** EXERCISE **
Your reply should consist only of the lines from the one with "Given: Choose White from the context menu" through the end of the entries, transcribed exactly. Pictures stay out.
• • • • • • •
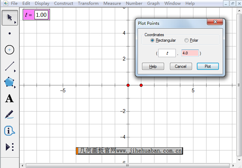Choose Polar coordinates option
Image resolution: width=242 pixels, height=168 pixels.
(x=186, y=40)
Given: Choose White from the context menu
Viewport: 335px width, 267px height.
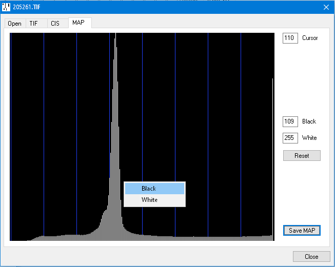Looking at the screenshot, I should coord(154,200).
• • • • • • •
** WRITTEN RESPONSE **
Given: Choose White from the context menu
Viewport: 335px width, 267px height.
Looking at the screenshot, I should coord(154,200).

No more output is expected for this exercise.